The problem ->
Return each entry word for word. Leave the images out.

Data listing START

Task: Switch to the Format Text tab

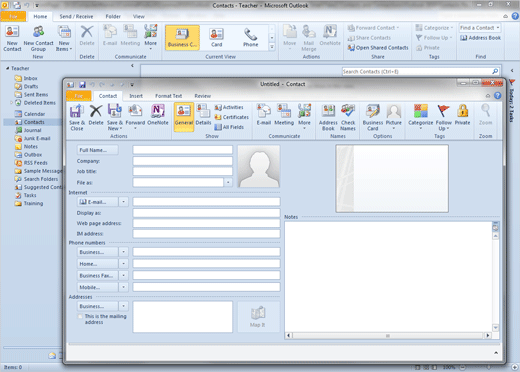Action: pos(168,96)
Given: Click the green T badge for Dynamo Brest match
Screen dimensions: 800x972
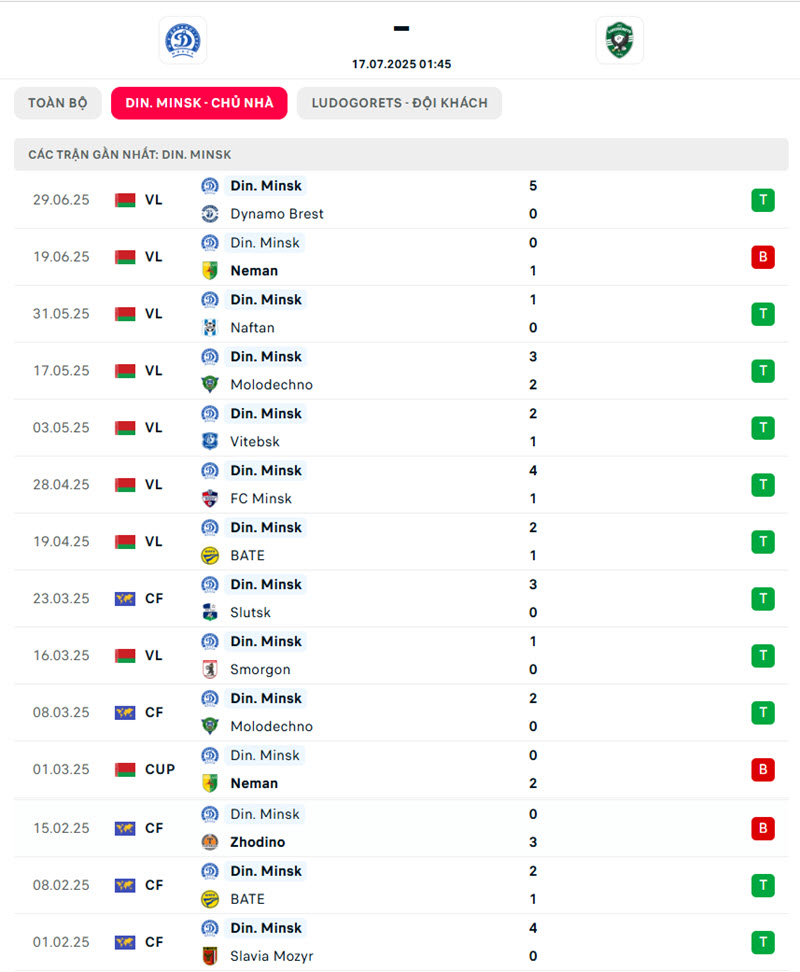Looking at the screenshot, I should click(x=763, y=200).
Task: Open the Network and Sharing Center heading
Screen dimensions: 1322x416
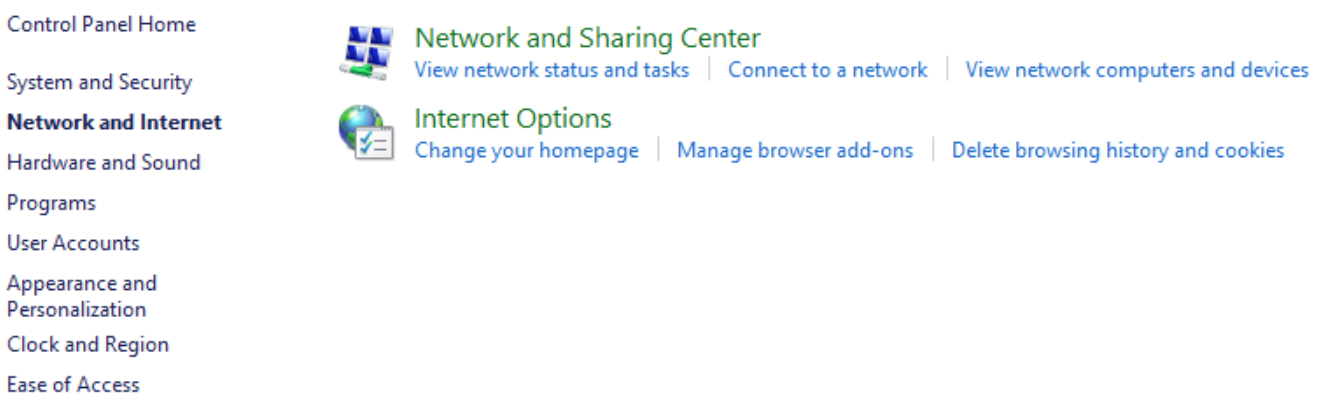Action: (587, 38)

Data listing END

Answer to the exercise ->
Task: Switch to the Format Text tab

Action: pos(168,96)
Given: Click the green T badge for Dynamo Brest match
Screen dimensions: 800x972
Looking at the screenshot, I should click(x=763, y=200).
Task: Open the Network and Sharing Center heading
Screen dimensions: 1322x416
Action: (587, 38)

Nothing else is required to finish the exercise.